By Steve Rhodes
One is a series of updates about your country.
“For a quarter of a century, the rules were followed and the NSA stayed out of trouble, but following the September 11 attacks, the Bush administration decided to illegally bypass the court and began its program of warrantless wiretapping,” James Bamford reports in the New York Review of Books.
“‘Basically all rules were thrown out the window and they would use any excuse to justify a waiver to spy on Americans,’ I was told by Adrienne J. Kinne, who in 2001 was a twenty-four-year-old voice intercept operator who conducted some of the eavesdropping. She or her superiors did not have to get a warrant for each interception.

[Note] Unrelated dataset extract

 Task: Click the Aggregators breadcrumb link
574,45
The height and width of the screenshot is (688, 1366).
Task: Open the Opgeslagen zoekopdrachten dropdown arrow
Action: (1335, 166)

“It was incredibly uncomfortable to be listening to private personal conversations of Americans,” she said. “And it’s almost like going through and stumbling and finding somebody’s diary and reading it.”
“All during this time, however, the Bush administration was telling the American public the opposite: that a warrant was obtained whenever an American was targeted. ‘Anytime you hear the United States government talking about a wiretap, it requires – a wiretap requires a court order,’ President George W. Bush told a crowd in 2004. ‘Nothing has changed, by the way. When we’re talking about chasing down terrorists, we’re talking about getting a court order before we do so.’ After exposure of the operation by The New York Times in 2005, however, rather than strengthen the controls governing the NSA’s spying, Congress instead voted to weaken them, largely by codifying into the amendment to FISA what had previously been illegal.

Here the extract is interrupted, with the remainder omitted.